A WORLD AT WAR



By Pat Dowell
Army Times
Vol. 57, Issue 20
Rest & Relaxation: Film Clip
December 9, 1996




Private side of war shown in lush, complex film The English Patient (3 1/2 stars)





In the waning days of World War II in Italy, a war-weary nurse leaves an Allied convoy to tend to a dying patient. She finds refuge for them in a ruined monastery, and listens while the man known as "the English patient" gradually spins the tale of how his world fell apart.

That is the unusual plot of the movie based on Canadian author Michael Ondaatje's 1992 best seller that won the prestigious Booker Prize and was considered unfilmable because of its lush, poetic language. British writer-director Anthony Minghella tried anyway, and has produced a haunting film of staggering beauty, performed by a cast not just of celebrities, but of real actors.

Ralph Fiennes, who played the cruel Nazi commandant in Schindler's List, is the title character in this voluptuously romantic tragedy. He gives a performance of fine intensity and wit. He spends much of the movie inside several pounds of hideous makeup that simulates the look of fatal burns, but he's marvelously expressive all the same.

As the patient's memories unfold, the movie visits his past to find he's not an Englishman at all but a Hungarian count named Almazy, who was part of a geographical expedition in the African desert in the late '30s -- the International Sand Club, these wealthy Europeans called themselves.

Almazy fell in love with the wife of one of his colleagues. Katharine Clifton (Kristin Scott Thomas) and he indulged in a mad passion in the past, while in the patient's bleak present, his nurse Hana (Juliette Binoche) listens and eases his pain, and falls in love herself with a Sikh soldier named Kip (Naveen Andrews), who dismantles bombs for the British Army.

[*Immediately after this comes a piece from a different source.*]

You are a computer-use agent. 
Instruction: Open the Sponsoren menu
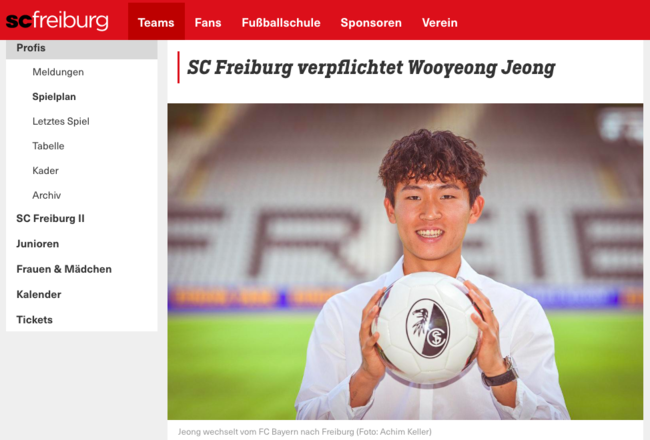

The two love stories, one dying and one being born, twine round each other to form this odd and compelling story, which shows how war both forges and shatters love and friendship.

Adding some tension to this isolated little group in the midst of a combat zone is a mysterious man named Caravaggio (Willem Dafoe), who thinks he knows more than anyone about the English patient. He has a grudge that demands revenge.

The movie almost captures the novel's gorgeous descriptive power in its eerily beautiful views of the desert and of Tuscany. Its opening scenes are among the most exquisite sights on the screen this year -- a plane files over dunes that resemble mounds of flesh, the little plane is filled with oddly dreamy occupants, and all this is filled out with the mysterious sound of a woman singing.

When the film comes round to some of those images again at the end of the story, they are achingly beautiful for now having their mysteries solved. The little inexplicable things that puzzled us are now tragically clear.

Fiennes and Thomas make a terrifically grown-up pair of lovers, and their scenes together express a mature sort of intimacy that is rare in movies. Director Minghella is just as adept with the supporting players, particularly Colin Firth as Katharine's bewildered husband. His deep sadness and anger precipitate a tragedy that is rounded off with senseless cruelty by the wartime prejudices of strangers.

The film, like the novel, has an extraordinary sense of place. From Cairo and Tobruk to the hills of Tuscany, The English Patient is an eye-popping thing to see. There is scene after scene of glorious light-filled visions.

The spectacular sandstorm that buries a car is unforgettable, but so is the brittle smartness of international high society in Cairo, and the magnificent rubble of the monastery, its frescoes illuminated by flares.

The English Patient is rated R (contains sexual situations, some nudity, some violence, including a brief but disturbing scene of Gestapo torture).